The 13-time champion jockey has taken a patient approach to his first season as a handler, cobbling together 11 wins from stable transfers at the start of the campaign while he waited for his new horses to get ready.

They have officially arrived.

Whyte’s first three private purchase griffins – previously unraced horses – have all won on debut.

It started with Will Power last week and parlayed into Inner Flame and Xponential at Sha Tin on Saturday.

Those sort of results, so early, are unprecedented and means Whyte is taking to his new career like a duck to water.

Given his success in the saddle, his experience as a horseman and his competitiveness, it is

no surprise to see the South African hit the ground running, but he’s making it look easy.

“I don’t know about that,” Whyte laughed. “It’s ticking over nicely and I’ve indicated for a while now that it was going to be exciting when my new ones stepped out and they’re all running the races that I expected them to.

“It’s been four months of having to sit on my hands and just wait and wait and wait. I’ve always learned that patience does pay off eventually – the horses reward you if you give them time. The horses that were winning did a good job – a lot of the transfers – and they’ve helped me be able to be more patient with these new ones.

“It certainly gives you a good feeling when they win.”

There was plenty to like about Inner Flame before his first start – he had impressed at the trials – and punters certainly took notice, sending him out a $2.25 favourite.

Alexis Badel gave the four-year-old a perfect ride, settling one-out, one back before hitting the front at the top of the straight and cruising away to score by two lengths like a horse with a fair bit of upside.

“He’s shown me at home that he’s got the ability to produce an effort like he did today,” Whyte said.

“He’s had some really good educational trials and the writing was on the wall for everyone to see that he’s got better with every trial.

“He indicated that it was time to go to the races and I’m just glad that he’s improved and he’s produced what he showed me at home.

“Alexis said he was very professional and he was able to go out and put him wherever he wanted – he could have led if he wanted to – but he opted to take the sit, which I asked him to do.

“Turning into the straight the horse in front was of no more use to him so he just took it up himself.

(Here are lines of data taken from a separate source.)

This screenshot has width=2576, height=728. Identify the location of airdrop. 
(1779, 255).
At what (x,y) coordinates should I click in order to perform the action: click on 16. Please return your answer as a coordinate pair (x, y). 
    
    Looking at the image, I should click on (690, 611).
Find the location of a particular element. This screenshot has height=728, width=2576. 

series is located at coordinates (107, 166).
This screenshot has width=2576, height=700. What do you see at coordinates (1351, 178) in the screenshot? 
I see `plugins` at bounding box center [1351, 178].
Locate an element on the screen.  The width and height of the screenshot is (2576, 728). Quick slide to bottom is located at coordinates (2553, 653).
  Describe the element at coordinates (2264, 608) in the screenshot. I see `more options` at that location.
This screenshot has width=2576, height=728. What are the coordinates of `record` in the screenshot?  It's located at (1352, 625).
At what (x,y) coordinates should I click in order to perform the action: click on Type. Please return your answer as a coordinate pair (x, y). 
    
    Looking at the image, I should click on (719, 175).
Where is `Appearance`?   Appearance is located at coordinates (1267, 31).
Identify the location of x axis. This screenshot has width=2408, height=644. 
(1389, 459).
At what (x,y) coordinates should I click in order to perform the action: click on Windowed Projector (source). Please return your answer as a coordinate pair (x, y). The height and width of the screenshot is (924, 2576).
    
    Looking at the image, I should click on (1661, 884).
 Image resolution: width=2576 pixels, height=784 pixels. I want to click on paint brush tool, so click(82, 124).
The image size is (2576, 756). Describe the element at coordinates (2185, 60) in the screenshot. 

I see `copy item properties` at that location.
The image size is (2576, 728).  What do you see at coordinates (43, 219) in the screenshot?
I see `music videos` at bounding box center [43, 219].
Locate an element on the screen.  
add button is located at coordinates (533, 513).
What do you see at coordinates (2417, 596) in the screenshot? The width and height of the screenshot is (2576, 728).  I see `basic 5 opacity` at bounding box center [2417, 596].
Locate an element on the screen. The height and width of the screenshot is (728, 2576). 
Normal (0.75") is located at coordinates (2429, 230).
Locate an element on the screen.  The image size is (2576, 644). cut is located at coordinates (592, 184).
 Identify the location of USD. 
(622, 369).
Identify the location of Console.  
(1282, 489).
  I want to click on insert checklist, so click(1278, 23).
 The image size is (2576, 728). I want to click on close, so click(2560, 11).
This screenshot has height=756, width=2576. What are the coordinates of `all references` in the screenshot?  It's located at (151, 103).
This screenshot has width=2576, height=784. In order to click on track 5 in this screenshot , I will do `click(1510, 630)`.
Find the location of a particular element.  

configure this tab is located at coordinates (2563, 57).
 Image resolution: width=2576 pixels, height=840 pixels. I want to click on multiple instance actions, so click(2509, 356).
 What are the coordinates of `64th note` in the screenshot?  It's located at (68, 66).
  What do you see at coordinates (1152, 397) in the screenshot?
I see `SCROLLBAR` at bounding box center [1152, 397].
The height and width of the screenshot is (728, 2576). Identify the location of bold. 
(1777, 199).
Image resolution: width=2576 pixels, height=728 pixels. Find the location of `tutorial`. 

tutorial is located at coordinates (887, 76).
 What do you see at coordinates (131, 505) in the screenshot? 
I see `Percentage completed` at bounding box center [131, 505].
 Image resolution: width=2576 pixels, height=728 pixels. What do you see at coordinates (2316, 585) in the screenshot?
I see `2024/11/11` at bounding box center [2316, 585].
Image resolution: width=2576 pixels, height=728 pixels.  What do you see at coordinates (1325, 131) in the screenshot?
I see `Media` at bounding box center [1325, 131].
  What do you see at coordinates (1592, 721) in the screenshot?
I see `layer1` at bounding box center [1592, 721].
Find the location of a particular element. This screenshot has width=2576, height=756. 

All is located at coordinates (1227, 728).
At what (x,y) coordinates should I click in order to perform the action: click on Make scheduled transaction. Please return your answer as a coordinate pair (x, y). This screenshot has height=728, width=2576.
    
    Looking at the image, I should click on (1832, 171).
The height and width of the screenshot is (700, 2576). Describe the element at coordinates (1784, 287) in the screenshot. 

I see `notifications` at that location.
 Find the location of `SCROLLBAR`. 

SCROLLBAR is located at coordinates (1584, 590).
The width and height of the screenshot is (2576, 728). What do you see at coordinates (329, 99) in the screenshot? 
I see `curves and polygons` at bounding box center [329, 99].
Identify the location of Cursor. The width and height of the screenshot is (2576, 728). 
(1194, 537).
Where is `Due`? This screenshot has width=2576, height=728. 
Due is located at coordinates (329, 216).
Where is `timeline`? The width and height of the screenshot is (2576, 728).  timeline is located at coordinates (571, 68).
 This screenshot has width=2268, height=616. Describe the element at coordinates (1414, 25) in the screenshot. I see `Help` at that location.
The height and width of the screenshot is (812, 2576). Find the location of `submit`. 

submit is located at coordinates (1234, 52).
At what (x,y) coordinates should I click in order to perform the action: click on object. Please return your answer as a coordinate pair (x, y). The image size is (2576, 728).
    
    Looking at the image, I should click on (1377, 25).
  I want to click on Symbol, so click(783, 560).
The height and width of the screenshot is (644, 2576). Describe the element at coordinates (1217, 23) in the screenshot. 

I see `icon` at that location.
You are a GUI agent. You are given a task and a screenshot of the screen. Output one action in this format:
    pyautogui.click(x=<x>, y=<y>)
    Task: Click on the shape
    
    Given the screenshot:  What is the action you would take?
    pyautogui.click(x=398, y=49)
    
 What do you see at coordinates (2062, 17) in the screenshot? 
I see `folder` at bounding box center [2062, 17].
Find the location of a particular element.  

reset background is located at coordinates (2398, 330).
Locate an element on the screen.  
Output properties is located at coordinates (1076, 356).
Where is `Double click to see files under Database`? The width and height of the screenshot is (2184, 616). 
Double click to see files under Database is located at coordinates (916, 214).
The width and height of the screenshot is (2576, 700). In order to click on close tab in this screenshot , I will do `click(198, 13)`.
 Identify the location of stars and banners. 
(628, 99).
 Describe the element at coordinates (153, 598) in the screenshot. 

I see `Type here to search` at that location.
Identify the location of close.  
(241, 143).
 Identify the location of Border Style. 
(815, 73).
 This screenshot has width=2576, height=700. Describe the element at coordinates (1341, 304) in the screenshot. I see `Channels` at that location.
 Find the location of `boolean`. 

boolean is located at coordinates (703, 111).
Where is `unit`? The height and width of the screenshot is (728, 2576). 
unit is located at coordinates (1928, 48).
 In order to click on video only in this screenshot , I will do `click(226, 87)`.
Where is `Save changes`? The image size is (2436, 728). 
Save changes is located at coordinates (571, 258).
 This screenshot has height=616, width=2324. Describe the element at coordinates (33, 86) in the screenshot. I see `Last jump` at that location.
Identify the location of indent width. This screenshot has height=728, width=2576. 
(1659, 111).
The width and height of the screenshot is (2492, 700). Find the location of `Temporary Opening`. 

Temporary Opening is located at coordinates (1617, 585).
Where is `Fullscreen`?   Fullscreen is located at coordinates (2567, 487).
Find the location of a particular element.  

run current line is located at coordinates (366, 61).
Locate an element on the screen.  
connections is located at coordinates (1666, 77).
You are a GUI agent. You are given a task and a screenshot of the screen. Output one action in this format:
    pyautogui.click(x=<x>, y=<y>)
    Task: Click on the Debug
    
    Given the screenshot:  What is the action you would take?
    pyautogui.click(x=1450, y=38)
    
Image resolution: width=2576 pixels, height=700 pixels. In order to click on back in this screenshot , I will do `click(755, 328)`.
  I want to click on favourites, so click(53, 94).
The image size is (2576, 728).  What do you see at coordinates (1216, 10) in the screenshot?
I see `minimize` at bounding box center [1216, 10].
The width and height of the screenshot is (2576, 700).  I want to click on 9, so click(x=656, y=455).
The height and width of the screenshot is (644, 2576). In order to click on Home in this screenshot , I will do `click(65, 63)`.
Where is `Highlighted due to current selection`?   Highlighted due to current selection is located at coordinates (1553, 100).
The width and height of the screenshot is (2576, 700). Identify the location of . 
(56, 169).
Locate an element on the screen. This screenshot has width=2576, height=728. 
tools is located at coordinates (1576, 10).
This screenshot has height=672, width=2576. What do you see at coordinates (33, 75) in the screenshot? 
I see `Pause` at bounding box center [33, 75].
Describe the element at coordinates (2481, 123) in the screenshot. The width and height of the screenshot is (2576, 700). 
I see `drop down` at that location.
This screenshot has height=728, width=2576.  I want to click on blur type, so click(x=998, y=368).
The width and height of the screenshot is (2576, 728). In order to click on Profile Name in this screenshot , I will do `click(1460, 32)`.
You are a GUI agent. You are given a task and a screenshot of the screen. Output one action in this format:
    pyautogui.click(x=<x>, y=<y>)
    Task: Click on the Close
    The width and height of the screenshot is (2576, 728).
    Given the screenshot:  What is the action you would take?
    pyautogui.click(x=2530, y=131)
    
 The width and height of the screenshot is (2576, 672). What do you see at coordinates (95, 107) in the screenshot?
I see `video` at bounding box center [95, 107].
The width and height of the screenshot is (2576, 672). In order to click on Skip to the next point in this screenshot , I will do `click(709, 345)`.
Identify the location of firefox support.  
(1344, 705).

It’s a handy effort from a new horse to hit the front a long way out – I know from experience if you hit the front at the top of the straight you are vulnerable and he did a good job to keep going.”

On the other hand, Xponential had been solid in his barrier trials rather than exceptional, and as a horse who looks likely to do his best work over a mile, jumped at $48 in the first section of the Class Four Ho Sheung Heung Handicap (1,200m).

But after Chad Schofield decided to go back from the outside barrier, the four-year-old took advantage of the strong early pace to unleash a sensational finishing burst and run over the top of his rivals.

“He’s certainly improved the most of my young ones. He had to dig deep today and come through a tight gap and show a bit of tenacity to put his head in front,” Whyte said.

“He’d shown it in work and I think he surprised Chad more than anyone. I let him sit on him his final gallop the other day – I normally do that – but I wanted Chad to feel him. He said he was impressed with how much he’s matured from the first time he sat on him until now.

“He’s built himself up into an athlete – he’s using himself correctly now after doing a few things wrong before. He’s producing work like a professional.

“I’m probably inclined to step up to seven furlongs now. They went hard which allowed him to finish the race off and I think he’s going to improve immensely. He’ll get some confidence out of that.”

Speaking of confidence, punters should take the hint and pay close attention to any debutants from the Whyte stable.